К счастью для Тита, Тигеллин отличался скорее изобретательностью в безобразных потехах, чем физической силой. Тем не менее удар был настолько силен, что центурион лишился чувств. Рабы немедленно связали его.
Нерон, почти протрезвевший от испуга, подошел к месту драки.
Император сознавал, что роль его была не из славных, и, чтобы скрыть смущение, принял вид величественного достоинства. Толкнув центуриона ногой, Нерон воскликнул:
– Он надавал мне пинков, Тигеллин. Он должен умереть!
Тигеллин чувствовал уважение к закону: это была одна из самых замечательных черт римского характера. Совершенный бездельник, гуляка и буян – он принимал без рассуждений традиции римской администрации и преклонялся перед решением самого мелкого должностного лица. Он знал, что вытолкать из своего дома нахала не считалось уголовным преступлением, и он, который собирался бросить в реку сенатора, был смущен при мысли о беззаконном убийстве неизвестного человека на улице.
– Он заслуживает смерти, – сказал он уклончиво.
– И будет казнен, – прибавил Нерон.
– Конечно, – возразил Тигеллин, – когда суд разберет его дело, то сочтет этого человека достойным смерти.

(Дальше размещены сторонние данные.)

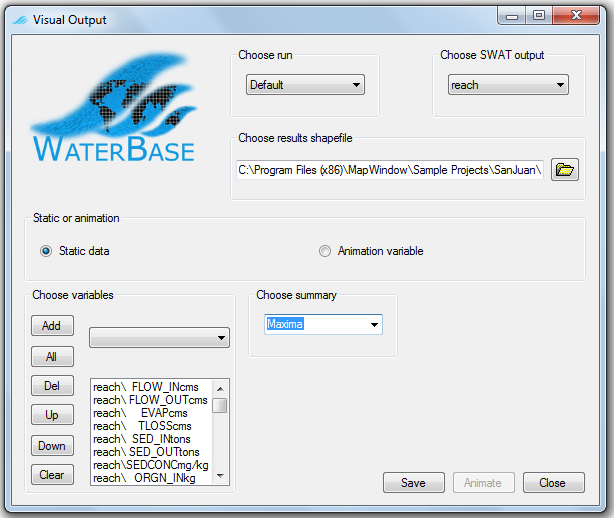This screenshot has height=518, width=614.
Task: Select the Static data radio button
Action: click(x=46, y=251)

– Суд?! Дело?! – закричал Нерон. – Дурак! Кто я, Цезарь или разносчик? Я тебе говорю, что он поколотил меня, и я велю его сечь, пока он не лишится чувств, а затем отрубить ему голову.
– Мы не знаем еще, кто он такой, – отвечал Тигеллин, – торопиться, во всяком случае, ни к чему.
– Вынесите его на свет! – крикнул Нерон рабам.
Они тотчас вытащили центуриона на освещенное луной место.
Император наклонился к нему и радостно воскликнул:
– Посмотри, посмотри, благоразумнейший и осторожнейший Тигеллин!
Любимец вгляделся в бесчувственное тело.
– Центурион! – воскликнул он.
– Да, центурион, – сказал Нерон, – а я император! Я сегодня же отомщу ему.
Тигеллин знал, что Нерон как император пользовался неограниченным правом жизни и смерти над воинами, и все его возражения отпадали сами собой. Но, взглянув еще раз на воина, он сказал:
– Цезарь, это центурион преторианской гвардии, сечь его было бы неблагоразумно.
Сила и гордость преторианской гвардии уже в эти ранние времена империи являлись источником постоянного беспокойства для гражданских властей, и Нерон не был сумасброден настолько, чтобы возбуждать против себя это буйное и непокорное войско.
– Преторианец! – повторил он угрюмо. – Несите его в Мамертинскую тюрьму.
Тут им внезапно овладел порыв. Он схватил за руку Тигеллина и зашептал:
– Нет, лучше мы не будем сечь его. Но правосудие должно быть удовлетворено, кто-нибудь должен быть высечен. Счастливая мысль! Мы отрубим голову этому воину, а высечем тебя. Ни слова, Тигеллин, не нужно благодарности. Я знаю, что ты будешь рад оказать эту маленькую услугу своему другу! Что значит боль и самая смерть для нас, римлян, когда государство, правосудие, дружба взывают к нам! Ты счастливец, я сделаю тебя бессмертным. Лукан прославит твой героизм в поэме. Ты станешь великим, Тигеллин! Тебя будут восхвалять поэты и прославлять историки! В память о тебе будут воздвигаться статуи, потому что ты отдашь себя на бичевание, чтобы удовлетворить правосудие и утолить месть друга.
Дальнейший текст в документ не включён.